La parroquia Cristo Rey, ubicada en el sector sávica de Barahona, ha realizado su retiro de adviento, teniendo como facilitador al sacerdote Javier Odalis Bruno. El tema que estuvieron tratando fue: Cristo ayer, Cristo hoy y siempre. Iniciando con el texto del profeta Isaías “Nos habla de una gran luz que resplandece sobre un pueblo que andaba en oscuridad y tinieblas, prometiendo alivio de la opresión y una nueva esperanza, refiriéndose a la llegada del Mesías, un niño que traería un reino de paz y justicia, trayendo una gran alegría y celebración”.

El sacerdote se refirió también a los signos que nos acompañan en estos tiempos.
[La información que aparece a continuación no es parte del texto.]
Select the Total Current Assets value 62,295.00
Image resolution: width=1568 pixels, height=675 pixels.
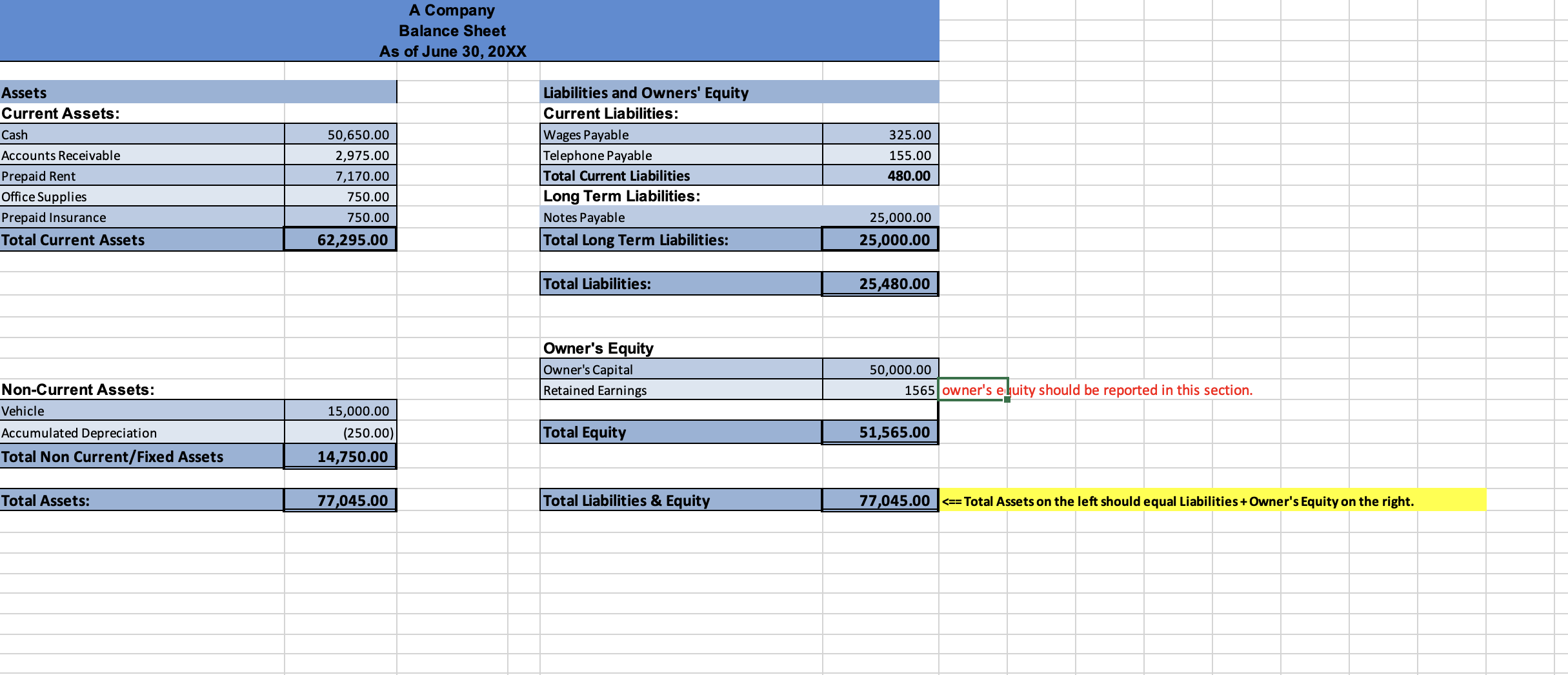coord(339,239)
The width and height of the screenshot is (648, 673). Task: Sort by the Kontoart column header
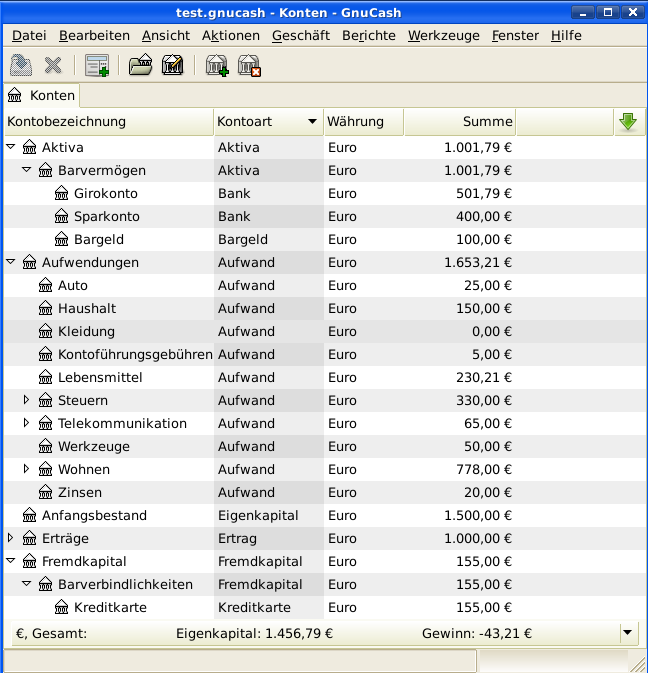(x=267, y=122)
La corona de adviento, con ramas verdes cuatro velas que se encienden moradas y una de color rosa que simbolizan esperanza, fe y la luz que llega.

El adviento nos abre el sendero de la esperanza, se espera a Jesucristo con el corazón dispuesto, agrego el Padre Odalis, en ese retiro que el Señor quiere renovar la vida para encender la luz apagada.

También relato, que en el Adviento hay tres grandes acontecimientos: La Navidad, la Epifanía y el Bautismo. Y que Jesús nos reúne como pueblo y nosotros nos reunimos en la comunidad y que despertamos la fe con la Oración y cuando interiorizamos la Palabra de Dios. Hay cosas que nos desvían de Dios entre ellas está la ira, la soberbia y otras.

Lo importante en este Adviento es que debemos acoger con ternura al Dios, que viene a salvarnos y ayudar al necesitado. Además dijo que la luz se paga en nuestras vidas, cuando dejamos de leer la Palabra de Dios. El Adviento es un tiempo de movimiento. Dios vino, viene y vendrá. Viene en la Eucaristía y en la palabra, vendrá en gloria donde se cumple nuestra esperanza.

María de los Ángeles (Angelita), nos comentaba que los participantes salieron con conocimiento fresco sobre el Adviento, la Navidad, la Epifanía y el Bautismo del Señor. Concluyendo con la Santa Misa, que presidio el Padre Cristian Canario, mientras que el Padre Bruno Odalis, estuvo amenizando la celebración con los cantos alusivos al momento. En el altar también acompañaron diáconos y ministro.